- DATA -

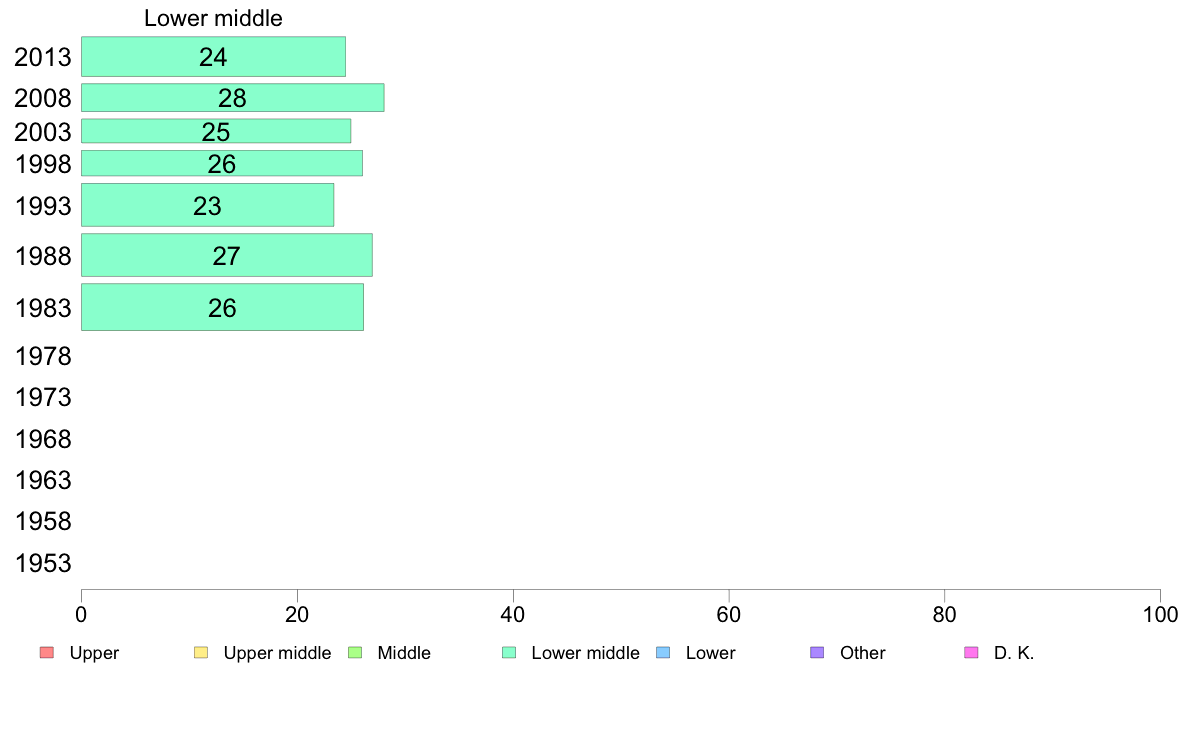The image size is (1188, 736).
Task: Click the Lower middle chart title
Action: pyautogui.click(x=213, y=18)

==

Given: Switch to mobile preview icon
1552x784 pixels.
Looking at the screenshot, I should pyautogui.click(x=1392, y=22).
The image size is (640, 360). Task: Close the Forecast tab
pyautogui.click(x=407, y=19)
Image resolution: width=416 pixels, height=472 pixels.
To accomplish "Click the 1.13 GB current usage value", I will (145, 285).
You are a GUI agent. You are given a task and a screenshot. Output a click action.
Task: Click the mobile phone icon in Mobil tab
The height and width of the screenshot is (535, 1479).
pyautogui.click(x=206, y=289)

- AIM OF THE EXERCISE -
Take from the material above every line that includes the word "mobile".

- TASK OUTPUT -
Given: Switch to mobile preview icon
Task: Click the mobile phone icon in Mobil tab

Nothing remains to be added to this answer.